ET PUIS UN JOUR, J’AI ENTENDU BOB DYLAN PDF

Cette page n’est ni une bibliographie ni une discographie complète. Graeme Allwright est né le 7 novembre 1926, ce qui signifie qu’il avait 80 ans au moment où j’ai commencé cette page ! Plus de dix ans plus tard, il est toujours bon pied bon œil et surtout toujours aussi humaniste, même s’il a décidé de ne plus faire ET PUIS UN JOUR, J’AI ENTENDU BOB DYLAN PDF scène.


Contrairement à ce que le titre laisse penser, Alain Rémond parle ici essentiellement de lui. Dans cet essai autobiographique partiel et partial, il revient sur celui qui a marqué sa jeunesse, et même toute sa vie, sur le choc émotionnel éprouvé à l’écoute des premières chansons de Bob Dylan, sur la façon dont il a vieilli avec lui, avec ses errements musicaux, ses fulgurances et ses impasses. Alain Rémond nous fait partager les concerts, parfois sublimes, souvent ratés d’une star bougonne qui tourne toujours frénétiquement sur toutes les scènes du monde. De la bibliographie assez importante (une vingtaine d’ouvrages) d’Alain Rémond, on peut retenir les livres sur ses idoles : Les Chemins de Bob Dylan, Editions l’Epi, 1971 et Yves Montand, Éditions Henri Veyrier, 1977.

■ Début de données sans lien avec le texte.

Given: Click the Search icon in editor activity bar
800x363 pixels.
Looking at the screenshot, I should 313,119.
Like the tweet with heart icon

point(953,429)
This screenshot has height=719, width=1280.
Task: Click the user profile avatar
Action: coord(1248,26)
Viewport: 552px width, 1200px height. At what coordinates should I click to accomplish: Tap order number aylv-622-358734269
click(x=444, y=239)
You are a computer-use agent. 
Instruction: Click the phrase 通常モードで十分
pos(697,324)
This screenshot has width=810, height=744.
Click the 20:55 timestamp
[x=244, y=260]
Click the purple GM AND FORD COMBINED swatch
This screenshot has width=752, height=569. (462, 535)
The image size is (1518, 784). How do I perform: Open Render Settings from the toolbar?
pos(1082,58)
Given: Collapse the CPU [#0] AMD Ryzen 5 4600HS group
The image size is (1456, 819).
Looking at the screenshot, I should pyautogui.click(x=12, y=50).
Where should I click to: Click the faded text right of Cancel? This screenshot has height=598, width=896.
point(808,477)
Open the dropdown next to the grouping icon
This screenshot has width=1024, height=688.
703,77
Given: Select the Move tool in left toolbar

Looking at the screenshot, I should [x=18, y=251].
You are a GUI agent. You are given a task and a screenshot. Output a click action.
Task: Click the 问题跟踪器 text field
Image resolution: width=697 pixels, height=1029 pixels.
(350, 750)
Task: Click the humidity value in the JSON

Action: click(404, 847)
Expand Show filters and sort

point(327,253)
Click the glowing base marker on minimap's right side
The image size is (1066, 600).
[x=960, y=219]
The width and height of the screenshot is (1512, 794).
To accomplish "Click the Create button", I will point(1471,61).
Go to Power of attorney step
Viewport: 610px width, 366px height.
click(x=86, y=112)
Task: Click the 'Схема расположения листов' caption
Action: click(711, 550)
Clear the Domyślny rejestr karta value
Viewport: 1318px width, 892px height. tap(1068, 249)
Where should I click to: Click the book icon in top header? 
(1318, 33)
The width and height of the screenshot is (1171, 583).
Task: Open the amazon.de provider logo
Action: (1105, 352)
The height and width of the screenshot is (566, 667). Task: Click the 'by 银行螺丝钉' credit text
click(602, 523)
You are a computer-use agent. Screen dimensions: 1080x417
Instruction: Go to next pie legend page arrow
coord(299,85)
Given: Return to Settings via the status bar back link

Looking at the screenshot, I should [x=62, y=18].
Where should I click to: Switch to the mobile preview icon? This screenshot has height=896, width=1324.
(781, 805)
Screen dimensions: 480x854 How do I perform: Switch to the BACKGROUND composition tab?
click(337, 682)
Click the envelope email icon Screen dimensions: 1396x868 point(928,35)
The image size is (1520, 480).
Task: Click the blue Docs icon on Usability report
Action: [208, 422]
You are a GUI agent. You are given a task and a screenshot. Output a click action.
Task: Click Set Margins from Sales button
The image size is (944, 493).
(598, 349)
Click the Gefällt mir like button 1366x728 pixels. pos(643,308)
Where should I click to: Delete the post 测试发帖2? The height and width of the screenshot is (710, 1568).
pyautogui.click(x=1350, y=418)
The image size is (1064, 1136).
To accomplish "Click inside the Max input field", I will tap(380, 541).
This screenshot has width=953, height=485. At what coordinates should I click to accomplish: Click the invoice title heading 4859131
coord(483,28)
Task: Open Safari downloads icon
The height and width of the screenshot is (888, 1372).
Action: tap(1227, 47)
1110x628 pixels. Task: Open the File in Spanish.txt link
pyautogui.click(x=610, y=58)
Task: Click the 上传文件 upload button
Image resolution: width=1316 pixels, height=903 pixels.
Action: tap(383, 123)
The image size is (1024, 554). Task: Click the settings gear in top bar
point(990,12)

Je ne l’ai pas découvert tout de suite. Pour moi, Graeme Allwright est associé à mes premiers accords de guitare, en 1969. Ceux-ci sévissaient surtout avec les chansons d’Hugues Aufray, mais très rapidement aussi avec Le jour de clarté et Il faut que je m’en aille. D’un point de vue musical, je m’y suis toujours bien retrouvé. C’est du folk en français la plupart du temps.

Des chansons sans agressivité musicale, ce qui est bien normal pour un apôtre de la non-violence. Graeme Allwright est aussi un lien entre les univers francophone et anglophone. Je ne l’ai jamais vu sur scène, et je le regrette. Mais cela arrivera peut-être : malgré son âge, il se produit encore périodiquement.

On ne sait donc jamais, il arrivera peut-être jusqu’en Belgique. Quoique son action pour changer les paroles de La Marseillaise aura moins d’écho de ce côté-ci ! Un dernier mot : c’est en réalisant cette page que je me suis rendu compte qu’on écrivait « Graeme » et non pas « Greame » ! Il n’est jamais trop tard !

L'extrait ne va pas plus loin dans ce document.